L’agricoltura pugliese è in stato di allarme a causa dell’impennata del prezzo del gasolio agricolo, arrivato a 1,67 €/l. La CIA Puglia denuncia una escalation vertiginosa: da 0,90 €/l prima del conflitto in Iran, si è passati a 1,20 €/l dopo i primi bombardamenti, fino a raggiungere i livelli attuali. Questo aumento arriva in un momento critico, coincidente con le lavorazioni obbligatorie per contrastare la Xylella, colpendo duramente il Salento ma con ripercussioni sull’intera regione.
Rincari a cascata e razionamento
Oltre al carburante, gli agricoltori devono affrontare anche l’aumento dei costi di fitofarmaci e fertilizzanti. Non solo, si iniziano a registrare i primi segnali di razionamento del gasolio, che rischiano di paralizzare le attività agricole.
La denuncia di Gennaro Sicolo
Il presidente della CIA Puglia, Gennaro Sicolo, definisce la situazione “folle”. Il credito d’imposta introdotto dal Governo, secondo Sicolo, è già vanificato dagli aumenti continui, rendendo di fatto inefficace l’intervento statale. Sono stati richiesti interventi urgenti al Governo, all’Unione Europea e alla Regione Puglia per evitare lo stop del comparto agricolo.
Maltempo aggrava la crisi
Il quadro già critico è stato ulteriormente aggravato dal maltempo, che ha causato danni diffusi nelle province di BAT, Bari, Taranto, Brindisi e nel Salento.

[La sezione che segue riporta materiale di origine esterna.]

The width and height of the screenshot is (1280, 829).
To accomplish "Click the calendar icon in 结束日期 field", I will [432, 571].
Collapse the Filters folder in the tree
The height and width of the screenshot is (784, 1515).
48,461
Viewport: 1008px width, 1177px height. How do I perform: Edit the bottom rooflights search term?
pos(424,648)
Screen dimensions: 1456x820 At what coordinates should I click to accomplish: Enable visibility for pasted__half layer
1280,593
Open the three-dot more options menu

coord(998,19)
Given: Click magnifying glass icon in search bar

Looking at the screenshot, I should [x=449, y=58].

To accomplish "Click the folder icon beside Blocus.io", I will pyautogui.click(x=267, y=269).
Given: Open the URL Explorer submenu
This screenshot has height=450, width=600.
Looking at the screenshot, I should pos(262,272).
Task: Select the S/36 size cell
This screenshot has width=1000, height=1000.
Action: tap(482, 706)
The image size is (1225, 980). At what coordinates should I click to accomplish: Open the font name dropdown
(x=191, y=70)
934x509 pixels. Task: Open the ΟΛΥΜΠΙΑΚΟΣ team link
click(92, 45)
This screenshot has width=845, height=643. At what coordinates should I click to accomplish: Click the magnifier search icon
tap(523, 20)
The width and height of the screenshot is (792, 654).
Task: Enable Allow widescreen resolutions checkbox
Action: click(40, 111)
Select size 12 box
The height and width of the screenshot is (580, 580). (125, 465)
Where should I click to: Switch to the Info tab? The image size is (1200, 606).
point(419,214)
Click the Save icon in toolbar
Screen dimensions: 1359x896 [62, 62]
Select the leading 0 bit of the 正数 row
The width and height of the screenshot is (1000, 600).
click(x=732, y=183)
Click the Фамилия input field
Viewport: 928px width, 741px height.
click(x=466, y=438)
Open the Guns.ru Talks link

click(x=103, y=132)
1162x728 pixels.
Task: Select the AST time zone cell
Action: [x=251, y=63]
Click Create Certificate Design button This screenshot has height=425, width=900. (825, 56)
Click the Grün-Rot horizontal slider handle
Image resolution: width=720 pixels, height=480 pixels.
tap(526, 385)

Esosto contro le speculazioni
Il 21 marzo, la CIA Puglia ha presentato un esposto alla Guardia di Finanza di Bari, denunciando presunte speculazioni sui prezzi dei carburanti e delle materie prime. “Agricoltori e consumatori stanno pagando prezzi insostenibili: siamo vicini al punto di non ritorno”, ha concluso Sicolo.